What is love? Baby don't hurt me, no more. (Cassie Franse, Section 6. Hegel, Kierkegaard, and Schopenhauer)


*cue music that is way too cliché and could only be listened to on a talkshow*
Hey there! Thanks for joining me for the very first episode of TalkingThoughts with Cassie Franse. I’m Cassie! Surprise! Today I have a very special treat for you. We will be joined by several philosophers who are going to answer a single question:  What is your definition of love? So please put your hands together for our very first guest, Georg Wilhelm Hegel!

*audience applause*
H: Hallo, it is such a pleasure to be on this show. Just yesterday, I was watching an owl outside my kitchen window wondering….

C: Georg, if you don’t mind me calling you that, I have a question to ask you before we get too far off topic. Do you care to answer it?

H: We will know by the end of it if you should have asked me or not, no?

C: Georg, G.W, you are so right. My question is, what is your definition of love?

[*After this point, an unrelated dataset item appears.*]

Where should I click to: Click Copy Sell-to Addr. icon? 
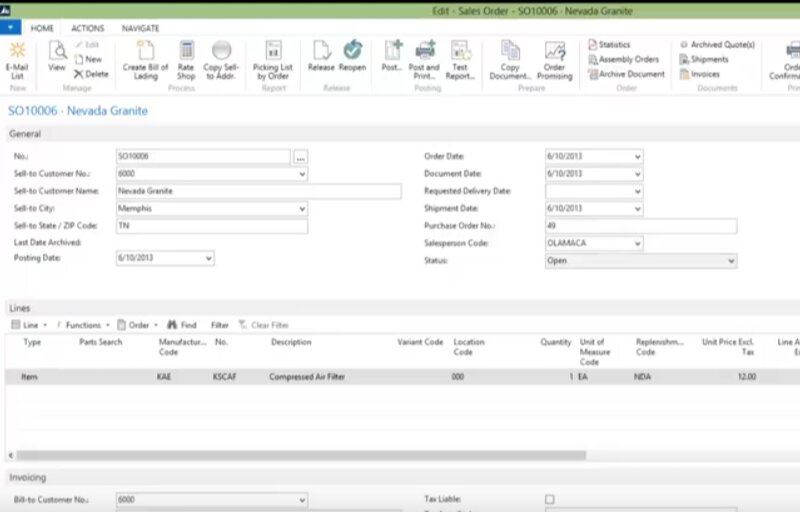click(x=221, y=58)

*camera zooms into Hegel’s face showing intense concentration and uncertainty*
H: Love… Liebe… Can you ask me something about history instead? Or Geist? But I suppose that love is a union between two people, natural and spiritual in a sense. Natural in the way that when two persons come together to form a union, they must set aside their natural individuality. Doing so helps them achieve a better idea of self-awareness and a higher self-consciousness. Make any sense to you? I know explaining it myself might be a little easier than trying to understand any of my writing.

C: Do you think when a person achieves a higher self-consciousness; do you think that person has achieved their moment in history? What if you love several times, all different people?

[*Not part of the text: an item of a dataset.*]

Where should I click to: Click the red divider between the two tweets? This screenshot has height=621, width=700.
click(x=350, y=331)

H: I believe everyone achieves their moment in history, but no one will know until after everything is said and done, until the event has passed will we truly know the intent and purpose for that occurrence. Why would people love more than once? My, how the times have changed.

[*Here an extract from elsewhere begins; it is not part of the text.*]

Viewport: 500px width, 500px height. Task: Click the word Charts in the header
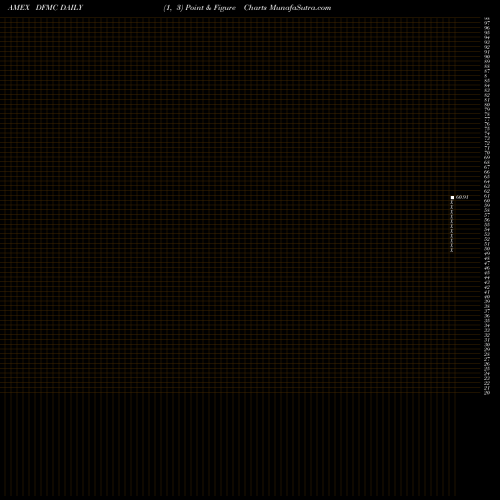tap(255, 7)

C: Okay Georg, thank you for starting the discussion strong! I have a surprise for you actually! I’d like to welcome to the show Soren Kierkegaard!

*audience applause*

K: Hello, this is my first time doing this so I’m sorry if I mess up, I don’t have many friends, just one or two.

C: Act natural, just answer a question for me. Georg, feel free to jump in if you’d like! Soren, what is love?

*camera zooms in to Kierkegaard’s face just in time to see a tear roll down his cheek*

K: Want to know what love is? Love is making a decision which is based entirely on the aesthetic or the ethical. You can EITHER choose to love with a sense of pleasure and searching for physical beauty OR you can choose to base your love off of conventional moral rules. You just have to be prepared to know that the decision you make might not be the right one. Love is giving someone up because you don’t want to live up to the family name that for example might mean ‘graveyard’.

H: Who is she? She did a number on you, mein freund.

K: REGINE OLSEN, IF YOU ARE LISTENING TO THIS, I LOVE YOU.

*Kierkegaard collapses in on himself, overwhelmed with tears and Hegel pats his back awkwardly, unsure of what he was supposed to say or do.*
C: Okay, okay. Let me just pull out one more guest before  we run out of time. Please put your hands together for Arthur Schopenhauer!

*cricket sound, shoes are rustling, and someone just coughed*
C: Arthur, Artie, how are you? I’m so glad you were able to join us.

*Schopenhauer looks directly at Hegel and snorts*
S: It’s my pleasure, I’m glad you asked me to make an appearance.

C: I’m curious to know, what is your definition of love?

H: He wouldn’t know what love was even if it hit him right in his big nose.

*Kierkegaard and Hegel giggle and Schopenhauer’s grimace deepens*
S: I’m glad you asked. I think love is something that many think is attainable, yet when they actually do attain it, they aren’t satisfied anymore and thus begins the hopeless cycle of life. Each person has their own representation of the world around them and the things that are on this Earth. This is how a person makes sense of everything around them and ultimately within. Love is an experience. Hegel probably had something ridiculous and drawn out to say, I’m sure.

H: Excuse me, I can’t hear you over my packed lecture hall.

K: So much tension, this is making me wish Regine was here. Sweet Regine.  I. Love. Regine.
C: I’m afraid that’s all the time we have left today, please join us next week for an in depth view of what the host, me, thinks of love and which of these lovely men I can agree with partially or not at all!

*camera pans out; Schopenhauer is standing up yelling at Hegel. Hegel is holding Kierkegaard now, trying to console him while laughing at Schopenhauer’s reddening face. Cue cliché talk show music*

1 comment:

  1. I'd definitely watch this show!

    A future episode might profitably (or at least entertainingly) wonder if Schopenhauer's dismissive view of love as one of the ways human actions get co-opted by the voracious and ultimately impersonal Will was not just his way of "rationalizing" the failure of his own youthful attempts at romance. Rather than looking back with tearful regret, like Kierkegaard, he created a metaphysical system to justify his pessimism about relationships (and everything).